DATA SUPPLIED Start Marker

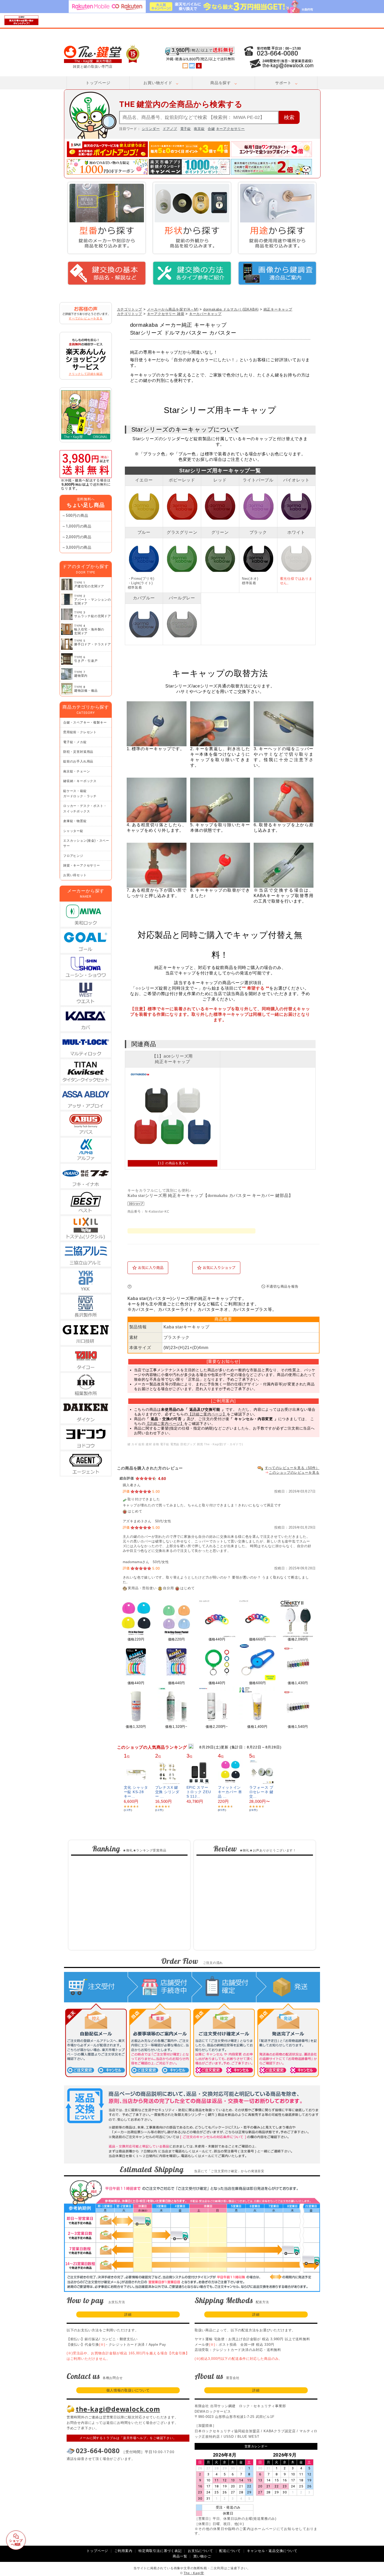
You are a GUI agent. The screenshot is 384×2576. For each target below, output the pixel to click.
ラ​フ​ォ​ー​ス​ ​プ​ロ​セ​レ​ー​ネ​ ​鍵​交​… (261, 1791)
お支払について (200, 2551)
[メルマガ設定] (192, 66)
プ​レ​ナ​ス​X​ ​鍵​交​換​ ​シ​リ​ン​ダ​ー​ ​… (167, 1791)
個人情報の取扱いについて (128, 2390)
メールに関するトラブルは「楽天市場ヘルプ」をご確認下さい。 (127, 2438)
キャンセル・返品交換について (272, 2551)
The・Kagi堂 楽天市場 (102, 54)
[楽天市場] (199, 66)
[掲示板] (185, 66)
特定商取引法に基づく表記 (160, 2551)
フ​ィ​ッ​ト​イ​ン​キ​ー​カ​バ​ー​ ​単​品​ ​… (230, 1791)
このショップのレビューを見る (294, 1473)
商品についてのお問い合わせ (192, 1286)
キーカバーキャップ (205, 314)
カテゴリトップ (129, 309)
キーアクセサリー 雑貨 (165, 314)
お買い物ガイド (157, 83)
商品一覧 (180, 2556)
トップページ (98, 83)
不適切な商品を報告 (282, 1286)
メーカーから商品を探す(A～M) (173, 309)
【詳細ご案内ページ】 (207, 1414)
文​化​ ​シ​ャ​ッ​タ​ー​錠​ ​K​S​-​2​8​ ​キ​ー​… (136, 1791)
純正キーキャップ (278, 309)
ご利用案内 (123, 2551)
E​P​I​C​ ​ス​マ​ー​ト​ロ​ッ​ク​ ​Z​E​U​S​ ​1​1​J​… (199, 1791)
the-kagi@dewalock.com (118, 2409)
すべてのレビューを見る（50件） (292, 1468)
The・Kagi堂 (194, 2573)
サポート (283, 83)
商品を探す (220, 83)
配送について (230, 2551)
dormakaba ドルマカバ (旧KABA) (231, 309)
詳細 (128, 2314)
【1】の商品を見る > (172, 1163)
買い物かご (202, 2556)
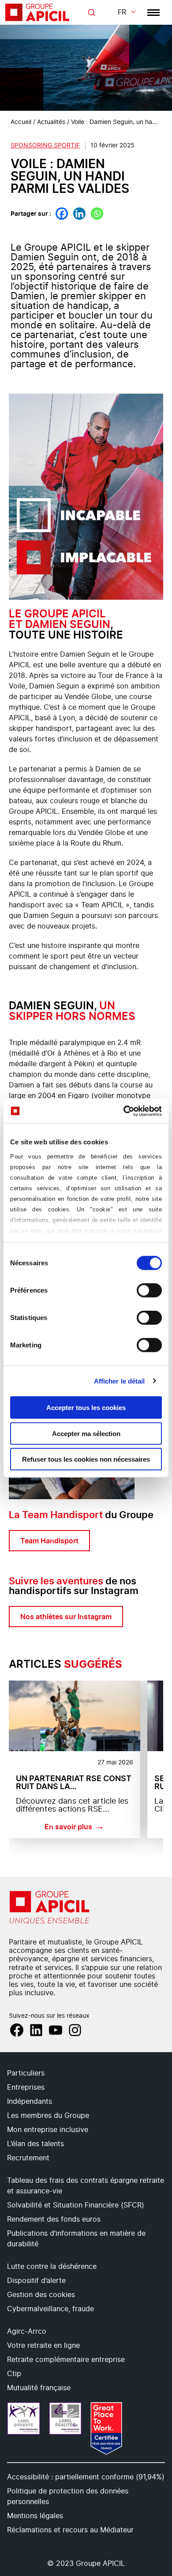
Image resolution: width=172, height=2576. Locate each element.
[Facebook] (62, 213)
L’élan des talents (35, 2143)
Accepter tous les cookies (86, 1407)
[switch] (149, 1290)
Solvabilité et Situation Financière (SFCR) (75, 2205)
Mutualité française (39, 2388)
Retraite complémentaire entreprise (66, 2359)
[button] (154, 2316)
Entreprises (26, 2087)
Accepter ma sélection (86, 1433)
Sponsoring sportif (45, 146)
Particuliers (26, 2073)
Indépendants (29, 2101)
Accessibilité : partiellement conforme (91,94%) (86, 2477)
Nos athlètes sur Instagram (66, 1616)
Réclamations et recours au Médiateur (70, 2530)
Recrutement (28, 2158)
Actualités (51, 122)
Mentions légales (35, 2516)
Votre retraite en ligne (43, 2345)
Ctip (14, 2373)
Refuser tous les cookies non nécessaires (86, 1459)
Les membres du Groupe (48, 2115)
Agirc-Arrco (26, 2331)
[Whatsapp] (97, 213)
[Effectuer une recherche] (91, 12)
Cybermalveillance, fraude (50, 2309)
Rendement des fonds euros (54, 2219)
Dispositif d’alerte (36, 2280)
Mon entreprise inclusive (47, 2129)
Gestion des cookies (41, 2294)
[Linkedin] (79, 213)
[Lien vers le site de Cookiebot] (124, 1111)
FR (122, 12)
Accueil (21, 122)
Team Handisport (49, 1540)
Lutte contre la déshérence (52, 2266)
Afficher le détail (119, 1380)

DATA SUPPLIED End Marker

REQUIRED WORK:
May I have exactly the lines from the one containing "Accueil (21, 122)" through the last line of the data, both included?

SOLVED EXERCISE:
Accueil (21, 122)
Team Handisport (49, 1540)
Lutte contre la déshérence (52, 2266)
Afficher le détail (119, 1380)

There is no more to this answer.